▶ _DIRECTIONS FOR THIS TASK_
From the opening line of the records through the line bearing "Task: Click the blue", set down every line exactly.

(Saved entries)
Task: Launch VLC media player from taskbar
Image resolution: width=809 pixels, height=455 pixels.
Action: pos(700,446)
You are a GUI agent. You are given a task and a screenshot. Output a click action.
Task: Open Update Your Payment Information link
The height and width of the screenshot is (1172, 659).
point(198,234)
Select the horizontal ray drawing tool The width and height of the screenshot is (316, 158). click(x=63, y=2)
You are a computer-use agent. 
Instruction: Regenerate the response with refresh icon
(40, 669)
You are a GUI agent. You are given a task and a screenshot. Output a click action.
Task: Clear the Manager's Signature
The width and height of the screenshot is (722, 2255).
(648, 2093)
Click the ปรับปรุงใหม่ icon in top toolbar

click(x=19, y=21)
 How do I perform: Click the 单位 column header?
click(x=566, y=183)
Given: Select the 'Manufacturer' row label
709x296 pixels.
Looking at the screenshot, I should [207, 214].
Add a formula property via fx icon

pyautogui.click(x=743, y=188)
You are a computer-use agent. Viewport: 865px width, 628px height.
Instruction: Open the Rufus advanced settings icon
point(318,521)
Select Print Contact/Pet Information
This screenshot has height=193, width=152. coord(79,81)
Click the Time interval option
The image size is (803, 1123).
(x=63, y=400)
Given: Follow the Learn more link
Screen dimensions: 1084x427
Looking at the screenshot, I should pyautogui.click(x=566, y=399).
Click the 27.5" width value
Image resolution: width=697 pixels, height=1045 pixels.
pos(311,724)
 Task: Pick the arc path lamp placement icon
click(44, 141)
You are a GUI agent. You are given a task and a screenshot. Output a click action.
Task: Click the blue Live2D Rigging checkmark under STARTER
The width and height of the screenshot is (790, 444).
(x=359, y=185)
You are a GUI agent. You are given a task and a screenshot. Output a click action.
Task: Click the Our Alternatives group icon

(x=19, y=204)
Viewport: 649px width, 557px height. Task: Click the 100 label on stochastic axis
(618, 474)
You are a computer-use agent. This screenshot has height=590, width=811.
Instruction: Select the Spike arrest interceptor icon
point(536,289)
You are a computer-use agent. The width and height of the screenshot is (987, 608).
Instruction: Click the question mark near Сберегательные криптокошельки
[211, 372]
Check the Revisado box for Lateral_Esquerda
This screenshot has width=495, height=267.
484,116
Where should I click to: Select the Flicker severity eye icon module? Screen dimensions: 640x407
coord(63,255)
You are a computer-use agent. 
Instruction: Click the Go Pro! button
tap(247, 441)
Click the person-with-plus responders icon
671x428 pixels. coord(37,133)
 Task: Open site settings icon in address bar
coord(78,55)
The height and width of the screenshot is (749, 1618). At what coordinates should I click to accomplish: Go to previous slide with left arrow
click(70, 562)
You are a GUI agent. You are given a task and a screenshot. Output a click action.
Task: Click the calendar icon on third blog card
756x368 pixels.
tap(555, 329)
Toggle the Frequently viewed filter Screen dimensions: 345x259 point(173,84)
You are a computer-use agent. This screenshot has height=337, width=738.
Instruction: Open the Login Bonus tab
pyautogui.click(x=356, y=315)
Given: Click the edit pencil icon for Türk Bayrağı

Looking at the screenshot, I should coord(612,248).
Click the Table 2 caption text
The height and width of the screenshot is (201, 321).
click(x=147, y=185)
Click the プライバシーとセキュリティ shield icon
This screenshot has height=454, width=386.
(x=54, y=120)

▶ _TASK ANSWER_
Task: Launch VLC media player from taskbar
Image resolution: width=809 pixels, height=455 pixels.
Action: pos(700,446)
You are a GUI agent. You are given a task and a screenshot. Output a click action.
Task: Open Update Your Payment Information link
The height and width of the screenshot is (1172, 659).
point(198,234)
Select the horizontal ray drawing tool The width and height of the screenshot is (316, 158). click(x=63, y=2)
You are a computer-use agent. 
Instruction: Regenerate the response with refresh icon
(40, 669)
You are a GUI agent. You are given a task and a screenshot. Output a click action.
Task: Clear the Manager's Signature
The width and height of the screenshot is (722, 2255).
(648, 2093)
Click the ปรับปรุงใหม่ icon in top toolbar

click(x=19, y=21)
 How do I perform: Click the 单位 column header?
click(x=566, y=183)
Given: Select the 'Manufacturer' row label
709x296 pixels.
Looking at the screenshot, I should [207, 214].
Add a formula property via fx icon

pyautogui.click(x=743, y=188)
You are a computer-use agent. Viewport: 865px width, 628px height.
Instruction: Open the Rufus advanced settings icon
point(318,521)
Select Print Contact/Pet Information
This screenshot has height=193, width=152. coord(79,81)
Click the Time interval option
The image size is (803, 1123).
(x=63, y=400)
Given: Follow the Learn more link
Screen dimensions: 1084x427
Looking at the screenshot, I should pyautogui.click(x=566, y=399).
Click the 27.5" width value
Image resolution: width=697 pixels, height=1045 pixels.
pos(311,724)
 Task: Pick the arc path lamp placement icon
click(44, 141)
You are a GUI agent. You are given a task and a screenshot. Output a click action.
Task: Click the blue Live2D Rigging checkmark under STARTER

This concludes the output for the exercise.